Un uomo senza volto, senza arti, che galleggia nel non-spazio di un tempo sospeso. Questo è l'uomo senza sensi, primo (o forse ultimo) esemplare di un'inimmaginabile umanità sprovvista di coordinate percettive, questo è il protagonista del viaggio post-rock di "Lesson 3/ How to live without senses", terzo album della band molisana Il rumore del fiore di carta. Se nelle sonorità di "Fallen", entusiasmante prova precedente, si poteva ancora cogliere l'eco terrestre del racconto di chi catapultato in questa realtà sente di non appartenerle, in questo caso il viaggio è la ricerca di un senso - malgrado tutto - diverso.
La macchina umana si è rotta ("Damaged robots"), l'arco del cielo è stato squarciato, la terra è venuta meno: l'uomo galleggiante, eroe del nostro tempo rubato, risale all'indietro, in un vortice in cui non vi è più alcuna regola che determini il movimento ("Part-time superhero"), incontrando figure identificabili ma sconosciute ("Minigolf striker", "Last dog in a talk-show"), paesaggi familiari che però non sanno di casa. L'uomo senza volto né arti vaga attraverso il buio asfissiante e rarefatto della luce che esplode, attraverso la consistenza inafferrabile delle cose, il roboante silenzio del suono che la sua sola mente produce.

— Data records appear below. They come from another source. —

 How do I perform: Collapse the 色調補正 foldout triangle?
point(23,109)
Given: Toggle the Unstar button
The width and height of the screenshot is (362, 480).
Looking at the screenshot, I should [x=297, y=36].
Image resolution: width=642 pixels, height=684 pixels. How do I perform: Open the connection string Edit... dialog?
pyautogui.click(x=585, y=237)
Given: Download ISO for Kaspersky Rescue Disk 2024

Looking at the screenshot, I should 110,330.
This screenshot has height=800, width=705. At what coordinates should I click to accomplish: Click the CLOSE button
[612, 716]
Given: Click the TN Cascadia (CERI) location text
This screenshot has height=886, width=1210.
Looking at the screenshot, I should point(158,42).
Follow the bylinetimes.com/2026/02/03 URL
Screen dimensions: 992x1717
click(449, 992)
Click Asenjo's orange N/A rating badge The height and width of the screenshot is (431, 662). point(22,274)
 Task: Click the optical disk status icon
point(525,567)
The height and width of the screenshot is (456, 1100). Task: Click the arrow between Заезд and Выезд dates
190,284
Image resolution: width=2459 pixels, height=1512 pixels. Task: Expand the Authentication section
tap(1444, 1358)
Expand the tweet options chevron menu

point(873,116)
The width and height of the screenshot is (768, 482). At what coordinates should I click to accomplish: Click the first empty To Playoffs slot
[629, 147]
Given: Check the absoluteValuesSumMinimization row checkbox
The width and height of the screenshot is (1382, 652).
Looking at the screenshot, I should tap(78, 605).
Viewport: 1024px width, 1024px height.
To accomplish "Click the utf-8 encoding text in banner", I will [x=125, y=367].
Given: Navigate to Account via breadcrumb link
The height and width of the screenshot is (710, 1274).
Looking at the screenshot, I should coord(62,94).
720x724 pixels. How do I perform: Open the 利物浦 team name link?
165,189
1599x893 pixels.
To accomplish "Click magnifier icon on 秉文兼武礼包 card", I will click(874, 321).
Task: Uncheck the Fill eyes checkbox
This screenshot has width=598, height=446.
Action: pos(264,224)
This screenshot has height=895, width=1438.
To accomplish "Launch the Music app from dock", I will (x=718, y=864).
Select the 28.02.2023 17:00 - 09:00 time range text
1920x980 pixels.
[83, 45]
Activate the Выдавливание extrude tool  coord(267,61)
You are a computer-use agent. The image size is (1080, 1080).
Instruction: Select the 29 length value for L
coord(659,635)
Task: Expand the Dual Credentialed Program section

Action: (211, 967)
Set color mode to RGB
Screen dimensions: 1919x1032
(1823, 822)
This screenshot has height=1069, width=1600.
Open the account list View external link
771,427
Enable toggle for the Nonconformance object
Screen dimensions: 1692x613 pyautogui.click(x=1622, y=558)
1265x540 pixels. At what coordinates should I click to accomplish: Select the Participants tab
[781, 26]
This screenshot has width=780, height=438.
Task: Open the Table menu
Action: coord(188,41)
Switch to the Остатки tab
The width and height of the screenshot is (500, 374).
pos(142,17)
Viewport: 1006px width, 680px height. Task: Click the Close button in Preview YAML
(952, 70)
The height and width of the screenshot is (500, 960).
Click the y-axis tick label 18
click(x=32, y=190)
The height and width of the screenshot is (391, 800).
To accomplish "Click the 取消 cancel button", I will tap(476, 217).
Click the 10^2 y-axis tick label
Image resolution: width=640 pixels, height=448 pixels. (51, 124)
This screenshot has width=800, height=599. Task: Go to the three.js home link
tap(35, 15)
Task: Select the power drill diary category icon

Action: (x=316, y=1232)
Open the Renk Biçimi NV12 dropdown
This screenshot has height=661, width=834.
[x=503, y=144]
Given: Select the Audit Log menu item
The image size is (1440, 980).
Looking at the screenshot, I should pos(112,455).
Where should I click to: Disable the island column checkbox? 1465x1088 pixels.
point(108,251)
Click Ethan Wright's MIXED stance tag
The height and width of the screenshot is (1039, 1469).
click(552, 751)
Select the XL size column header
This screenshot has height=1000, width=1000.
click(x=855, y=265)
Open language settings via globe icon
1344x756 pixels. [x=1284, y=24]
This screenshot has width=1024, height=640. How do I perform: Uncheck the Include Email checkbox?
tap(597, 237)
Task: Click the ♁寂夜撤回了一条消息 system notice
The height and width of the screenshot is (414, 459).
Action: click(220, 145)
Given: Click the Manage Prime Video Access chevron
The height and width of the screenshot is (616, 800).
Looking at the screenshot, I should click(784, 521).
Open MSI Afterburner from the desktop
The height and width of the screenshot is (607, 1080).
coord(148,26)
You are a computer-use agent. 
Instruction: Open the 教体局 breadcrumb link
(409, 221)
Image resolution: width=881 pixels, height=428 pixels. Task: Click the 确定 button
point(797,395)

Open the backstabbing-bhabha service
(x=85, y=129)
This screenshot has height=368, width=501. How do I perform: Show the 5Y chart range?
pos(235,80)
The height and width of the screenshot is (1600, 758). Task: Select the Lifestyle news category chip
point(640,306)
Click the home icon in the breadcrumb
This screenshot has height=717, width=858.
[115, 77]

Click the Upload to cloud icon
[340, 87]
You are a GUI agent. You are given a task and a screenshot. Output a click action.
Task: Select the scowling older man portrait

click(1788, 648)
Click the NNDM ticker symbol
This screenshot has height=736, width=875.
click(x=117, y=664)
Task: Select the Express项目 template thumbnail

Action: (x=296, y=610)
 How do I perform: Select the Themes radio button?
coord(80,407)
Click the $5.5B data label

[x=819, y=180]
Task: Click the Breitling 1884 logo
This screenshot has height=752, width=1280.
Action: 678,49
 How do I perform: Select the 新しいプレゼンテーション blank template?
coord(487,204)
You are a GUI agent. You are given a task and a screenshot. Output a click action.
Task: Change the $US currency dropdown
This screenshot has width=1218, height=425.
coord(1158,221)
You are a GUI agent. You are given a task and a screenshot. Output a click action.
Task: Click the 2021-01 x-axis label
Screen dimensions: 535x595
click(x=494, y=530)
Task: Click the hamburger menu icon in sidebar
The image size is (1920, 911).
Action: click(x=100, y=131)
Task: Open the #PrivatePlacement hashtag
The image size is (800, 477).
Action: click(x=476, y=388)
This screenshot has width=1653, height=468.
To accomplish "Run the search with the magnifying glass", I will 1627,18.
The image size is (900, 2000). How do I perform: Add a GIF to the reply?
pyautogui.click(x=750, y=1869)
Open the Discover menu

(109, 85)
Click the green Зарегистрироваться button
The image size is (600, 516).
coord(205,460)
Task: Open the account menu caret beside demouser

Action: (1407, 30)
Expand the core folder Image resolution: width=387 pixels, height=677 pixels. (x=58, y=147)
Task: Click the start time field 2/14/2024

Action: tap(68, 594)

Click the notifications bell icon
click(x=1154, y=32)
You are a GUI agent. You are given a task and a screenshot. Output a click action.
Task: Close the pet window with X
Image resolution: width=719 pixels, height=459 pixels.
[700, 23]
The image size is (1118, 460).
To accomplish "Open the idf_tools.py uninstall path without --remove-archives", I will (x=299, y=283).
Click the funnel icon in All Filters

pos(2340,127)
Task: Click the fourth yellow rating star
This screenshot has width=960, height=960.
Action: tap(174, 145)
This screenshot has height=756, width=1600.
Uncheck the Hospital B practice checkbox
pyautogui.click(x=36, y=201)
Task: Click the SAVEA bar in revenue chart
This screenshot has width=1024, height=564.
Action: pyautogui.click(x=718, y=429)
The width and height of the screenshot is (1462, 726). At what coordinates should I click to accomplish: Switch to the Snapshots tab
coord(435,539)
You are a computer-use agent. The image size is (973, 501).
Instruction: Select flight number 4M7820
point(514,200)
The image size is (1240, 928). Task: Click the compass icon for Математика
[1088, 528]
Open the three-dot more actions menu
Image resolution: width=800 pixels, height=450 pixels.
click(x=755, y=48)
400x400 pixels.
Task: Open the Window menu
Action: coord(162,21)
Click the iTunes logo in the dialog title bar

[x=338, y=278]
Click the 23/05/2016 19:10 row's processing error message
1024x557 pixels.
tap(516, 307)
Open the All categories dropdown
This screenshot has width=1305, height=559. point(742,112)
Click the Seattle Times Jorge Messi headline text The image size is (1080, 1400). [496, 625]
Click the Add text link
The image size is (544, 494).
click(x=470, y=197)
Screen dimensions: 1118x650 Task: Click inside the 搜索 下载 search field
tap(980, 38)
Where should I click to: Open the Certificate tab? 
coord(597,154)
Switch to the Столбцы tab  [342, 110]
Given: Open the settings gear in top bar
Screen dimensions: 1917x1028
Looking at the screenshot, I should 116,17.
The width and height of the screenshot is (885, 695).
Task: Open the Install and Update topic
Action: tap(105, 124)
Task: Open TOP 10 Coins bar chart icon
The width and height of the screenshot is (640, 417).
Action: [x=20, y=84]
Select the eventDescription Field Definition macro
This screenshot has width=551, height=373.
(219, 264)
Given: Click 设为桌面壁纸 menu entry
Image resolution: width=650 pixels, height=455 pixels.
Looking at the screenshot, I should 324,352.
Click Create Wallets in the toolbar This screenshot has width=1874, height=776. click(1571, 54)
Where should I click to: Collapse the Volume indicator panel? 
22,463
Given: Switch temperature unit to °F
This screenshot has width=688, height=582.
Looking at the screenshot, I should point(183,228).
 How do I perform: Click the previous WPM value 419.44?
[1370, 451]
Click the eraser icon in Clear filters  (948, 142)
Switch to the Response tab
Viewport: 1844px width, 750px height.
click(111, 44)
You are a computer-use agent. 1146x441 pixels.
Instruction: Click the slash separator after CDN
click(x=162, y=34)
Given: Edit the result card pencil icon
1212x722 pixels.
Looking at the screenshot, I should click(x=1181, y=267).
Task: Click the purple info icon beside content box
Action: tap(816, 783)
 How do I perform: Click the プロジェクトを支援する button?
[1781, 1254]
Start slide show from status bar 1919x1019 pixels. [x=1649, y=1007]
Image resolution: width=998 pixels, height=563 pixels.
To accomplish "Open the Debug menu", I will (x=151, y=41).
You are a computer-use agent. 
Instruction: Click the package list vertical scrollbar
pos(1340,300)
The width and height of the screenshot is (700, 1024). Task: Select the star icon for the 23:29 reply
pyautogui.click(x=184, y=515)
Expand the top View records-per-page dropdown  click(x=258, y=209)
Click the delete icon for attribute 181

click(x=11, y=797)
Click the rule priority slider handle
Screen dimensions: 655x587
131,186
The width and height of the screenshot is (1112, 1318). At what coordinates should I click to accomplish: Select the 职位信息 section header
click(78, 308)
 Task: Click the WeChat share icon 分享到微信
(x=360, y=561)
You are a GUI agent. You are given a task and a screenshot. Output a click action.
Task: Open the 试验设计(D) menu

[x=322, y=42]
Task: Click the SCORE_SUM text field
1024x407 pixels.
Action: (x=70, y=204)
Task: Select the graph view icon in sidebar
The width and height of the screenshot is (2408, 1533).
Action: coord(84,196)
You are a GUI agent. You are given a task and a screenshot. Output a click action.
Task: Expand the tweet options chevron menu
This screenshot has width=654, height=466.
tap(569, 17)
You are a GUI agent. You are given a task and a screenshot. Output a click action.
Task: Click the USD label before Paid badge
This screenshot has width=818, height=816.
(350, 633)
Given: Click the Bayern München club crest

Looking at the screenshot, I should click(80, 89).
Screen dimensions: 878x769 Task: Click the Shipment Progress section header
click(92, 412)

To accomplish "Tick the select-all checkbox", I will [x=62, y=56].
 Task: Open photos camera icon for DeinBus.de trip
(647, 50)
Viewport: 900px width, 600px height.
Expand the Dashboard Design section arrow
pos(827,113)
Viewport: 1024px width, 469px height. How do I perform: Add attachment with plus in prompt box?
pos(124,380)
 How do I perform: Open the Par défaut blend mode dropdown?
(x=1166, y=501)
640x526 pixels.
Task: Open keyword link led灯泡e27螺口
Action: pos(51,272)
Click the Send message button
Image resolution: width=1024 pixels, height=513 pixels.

Ma la musica può davvero raccontare o emulare questa paradossale forma di esperienza? La difficoltà è percepibile con nettezza: il ricorrere alla semplicità martellante delle melodie sui cui si costruiscono le sette tracce dell'album, come in una forma polifonica post-rock, sembra un'ancora che difficilmente tiene ferma la nave, e l'ascoltatore contina a galleggiare senza una guida precisa. È necessario restare aggrappati a qualcosa, a costo di sacrificare talvolta l'originalità o la sperimentazione. E alla fine, il rifugio sottomarino, edificato a colpi di martelletto di pianoforte ("The blind cosmonaut under the sea"), che sembra un ritorno rassicurante verso casa, il risveglio da un sogno tanto reale quanto confuso, conserva il ricordo di un viaggio straordinario ma non può cancellare i momenti meno riusciti del disco. Un viaggio al limite dell'esperienza, vicino alle colonne d'Ercole del mondo conosciuto, un viaggio dolce in fin dei conti.